Along with colleagues across the country, she has watched the price of the latest research skyrocket, with top titles such as medical journal Brain Research now hitting $21,000 or more for annual subscriptions….

"This is very big money," says Jean-Claude Guedon, a professor of comparative literature at the University of Montreal who founded Canada's first electronic, open-access journal, Surfaces, in 1991. "This is research that is financed by government and the articles are paid for by libraries funded by government.

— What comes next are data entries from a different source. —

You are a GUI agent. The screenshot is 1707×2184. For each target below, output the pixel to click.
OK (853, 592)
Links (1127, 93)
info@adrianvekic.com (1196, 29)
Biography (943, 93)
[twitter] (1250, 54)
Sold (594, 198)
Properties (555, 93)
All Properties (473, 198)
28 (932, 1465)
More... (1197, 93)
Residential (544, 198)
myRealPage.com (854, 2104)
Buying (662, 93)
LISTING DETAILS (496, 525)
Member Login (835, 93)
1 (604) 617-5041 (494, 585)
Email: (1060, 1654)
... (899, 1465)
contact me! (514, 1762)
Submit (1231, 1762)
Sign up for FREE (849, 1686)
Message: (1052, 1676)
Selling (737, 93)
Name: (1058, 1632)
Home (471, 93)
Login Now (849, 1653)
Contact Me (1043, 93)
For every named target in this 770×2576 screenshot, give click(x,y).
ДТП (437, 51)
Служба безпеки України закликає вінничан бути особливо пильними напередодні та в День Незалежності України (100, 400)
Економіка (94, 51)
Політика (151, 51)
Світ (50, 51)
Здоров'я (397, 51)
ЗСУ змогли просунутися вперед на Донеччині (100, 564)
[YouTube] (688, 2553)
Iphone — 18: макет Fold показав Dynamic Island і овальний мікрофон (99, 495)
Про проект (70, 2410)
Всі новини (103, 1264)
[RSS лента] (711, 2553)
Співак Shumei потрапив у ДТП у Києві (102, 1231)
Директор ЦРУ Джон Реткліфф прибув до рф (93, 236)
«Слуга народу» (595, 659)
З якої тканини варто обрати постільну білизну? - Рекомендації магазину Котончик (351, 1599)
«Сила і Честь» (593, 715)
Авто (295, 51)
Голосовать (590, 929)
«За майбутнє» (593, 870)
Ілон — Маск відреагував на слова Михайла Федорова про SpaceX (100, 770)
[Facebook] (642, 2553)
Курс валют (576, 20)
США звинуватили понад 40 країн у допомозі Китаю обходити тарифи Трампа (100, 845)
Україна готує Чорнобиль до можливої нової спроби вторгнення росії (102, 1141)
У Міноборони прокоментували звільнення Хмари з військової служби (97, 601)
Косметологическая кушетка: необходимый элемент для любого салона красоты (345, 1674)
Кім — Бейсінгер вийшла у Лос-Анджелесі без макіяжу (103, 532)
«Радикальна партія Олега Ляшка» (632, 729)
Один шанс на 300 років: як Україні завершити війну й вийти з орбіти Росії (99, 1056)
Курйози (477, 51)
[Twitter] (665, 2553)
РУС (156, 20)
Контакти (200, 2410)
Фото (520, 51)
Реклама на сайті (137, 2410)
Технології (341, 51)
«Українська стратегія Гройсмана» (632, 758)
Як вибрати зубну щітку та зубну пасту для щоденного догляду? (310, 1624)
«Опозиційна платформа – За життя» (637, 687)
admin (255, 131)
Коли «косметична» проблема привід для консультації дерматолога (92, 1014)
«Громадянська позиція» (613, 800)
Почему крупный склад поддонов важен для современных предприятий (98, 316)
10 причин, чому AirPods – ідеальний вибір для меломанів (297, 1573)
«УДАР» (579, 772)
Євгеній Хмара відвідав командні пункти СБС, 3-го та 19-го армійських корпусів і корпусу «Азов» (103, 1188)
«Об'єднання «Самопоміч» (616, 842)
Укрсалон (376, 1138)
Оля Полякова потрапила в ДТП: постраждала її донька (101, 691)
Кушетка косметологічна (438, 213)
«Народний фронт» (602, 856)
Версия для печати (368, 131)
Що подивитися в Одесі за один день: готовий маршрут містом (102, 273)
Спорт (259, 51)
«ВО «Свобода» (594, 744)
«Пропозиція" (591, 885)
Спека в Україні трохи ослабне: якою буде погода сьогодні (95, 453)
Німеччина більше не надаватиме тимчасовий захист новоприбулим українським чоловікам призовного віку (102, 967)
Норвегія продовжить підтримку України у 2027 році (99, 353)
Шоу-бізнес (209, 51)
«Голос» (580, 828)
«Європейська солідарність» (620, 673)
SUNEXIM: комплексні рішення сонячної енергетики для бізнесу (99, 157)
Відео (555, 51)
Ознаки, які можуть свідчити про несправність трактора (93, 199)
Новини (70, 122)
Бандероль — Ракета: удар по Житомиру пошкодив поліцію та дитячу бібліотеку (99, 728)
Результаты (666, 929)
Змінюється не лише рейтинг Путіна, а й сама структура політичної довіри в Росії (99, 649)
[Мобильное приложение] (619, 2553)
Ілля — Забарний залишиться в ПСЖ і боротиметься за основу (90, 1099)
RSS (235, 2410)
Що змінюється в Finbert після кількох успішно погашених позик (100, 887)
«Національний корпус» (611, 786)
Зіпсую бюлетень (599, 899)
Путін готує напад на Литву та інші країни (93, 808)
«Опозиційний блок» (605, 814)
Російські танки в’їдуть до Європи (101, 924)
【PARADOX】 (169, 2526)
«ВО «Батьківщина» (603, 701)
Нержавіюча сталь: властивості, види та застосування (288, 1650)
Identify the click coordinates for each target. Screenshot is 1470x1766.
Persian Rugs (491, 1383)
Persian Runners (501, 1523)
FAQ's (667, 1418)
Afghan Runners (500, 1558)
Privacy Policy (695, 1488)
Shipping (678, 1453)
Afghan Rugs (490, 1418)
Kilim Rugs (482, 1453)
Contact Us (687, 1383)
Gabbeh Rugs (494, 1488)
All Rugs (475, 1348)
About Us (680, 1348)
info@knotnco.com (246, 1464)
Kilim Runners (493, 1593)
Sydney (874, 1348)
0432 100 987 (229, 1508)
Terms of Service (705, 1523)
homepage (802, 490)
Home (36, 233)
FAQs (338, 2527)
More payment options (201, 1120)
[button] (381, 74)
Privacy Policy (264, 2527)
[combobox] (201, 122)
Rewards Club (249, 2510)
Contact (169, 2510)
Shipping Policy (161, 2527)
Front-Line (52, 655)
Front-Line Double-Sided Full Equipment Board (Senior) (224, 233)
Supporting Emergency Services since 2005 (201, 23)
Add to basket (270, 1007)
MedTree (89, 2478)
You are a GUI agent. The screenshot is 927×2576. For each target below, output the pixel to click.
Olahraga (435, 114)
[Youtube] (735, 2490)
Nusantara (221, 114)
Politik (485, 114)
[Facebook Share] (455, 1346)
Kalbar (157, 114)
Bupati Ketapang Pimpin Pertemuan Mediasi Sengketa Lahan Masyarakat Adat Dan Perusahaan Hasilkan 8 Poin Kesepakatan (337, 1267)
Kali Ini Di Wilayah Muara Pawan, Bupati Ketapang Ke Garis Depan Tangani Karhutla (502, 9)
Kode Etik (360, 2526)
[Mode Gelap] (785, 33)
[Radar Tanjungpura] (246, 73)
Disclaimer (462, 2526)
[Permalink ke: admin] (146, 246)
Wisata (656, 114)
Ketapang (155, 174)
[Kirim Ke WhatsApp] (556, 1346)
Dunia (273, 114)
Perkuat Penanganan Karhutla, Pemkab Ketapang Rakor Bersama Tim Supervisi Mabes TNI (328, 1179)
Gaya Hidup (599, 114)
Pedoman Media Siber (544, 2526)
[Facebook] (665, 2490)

Then there are these guys in the middle that extract profit."

To get around that, the open-access movement is attempting to establish high-quality publications to rival the titles of established houses. At the forefront is the Public Library of Science, a non-profit organization that has established several journals with the help of some deep-pocketed supporters, including Bill Gates.

There also are efforts to create collections of research apart from the traditional journal format. PubMed Central, maintained by the U.S. National Institutes of Health, is a digital library of peer-reviewed manuscripts. Several universities are following suit by posting archived faculty work.

But this research must be submitted by researchers themselves. And so far uptake has been weak. That has led some funding bodies - including the powerful NIH and the Canadian Institutes of Health Research - to consider requiring researchers to post work that they help pay for in an open-access format.

"I think of it as a democratic question. Open access is part of the public's right to know," says University of British Columbia professor John Willinsky.

Update. Also see the comments of Jim Till.

New OA journal of shoulder surgery

The International Journal of Shoulder Surgery is a new peer-reviewed OA journal.  Its second issue (April-June) is now online.

Measuring and publicizing OA visibility

Stevan Harnad, Making Visibility Visible: OA Metrics of Productivity and Prestige, Open Access Archivangelism, July 21, 2007.

Summary:  There is no problem at all with the visibility -- to their would-be users webwide -- of the 15% of articles that are already being self-archived in IRs. But there definitely is a problem with the visibility of that visibility and usage -- to the authors of those articles -- and especially to the authors of the other 85% of articles, the ones that have not yet been self-archived (as well as to their institutions and funders, who have not yet mandated that they be self-archived, to make them Open Access [OA]).   

Hence OA metrics -- the visible, quantitative indicators of the enhanced visibility and usage vouchsafed by OA -- have to be made directly visible to all, immediately and continuously (rather than just being published in the occasional study); and not only absolute metrics but comparative ones. That will make the greater visibility of the self-archived contents visible, thereby providing an immediate, continuous and palpable incentive to self-archive, and to mandate self-archiving.    

These are the kinds of visibility metrics that Arthur Sale at U. Tasmania, Les Carr at Southampton, Leo Waaijers at SURF/DARE and Tim Brody's citebase have been working on providing. The biggest showcase and testbed for all these new metrics of productivity and prestige, and of OA's visible effects on them, will be the 2008 UK Research Assessment Exercise. Then universities and research funders will have a palpable sense of how much visibility, usage, impact and income they are losing (absolutely, and to their competitors), the longer they delay mandating OA self-archiving.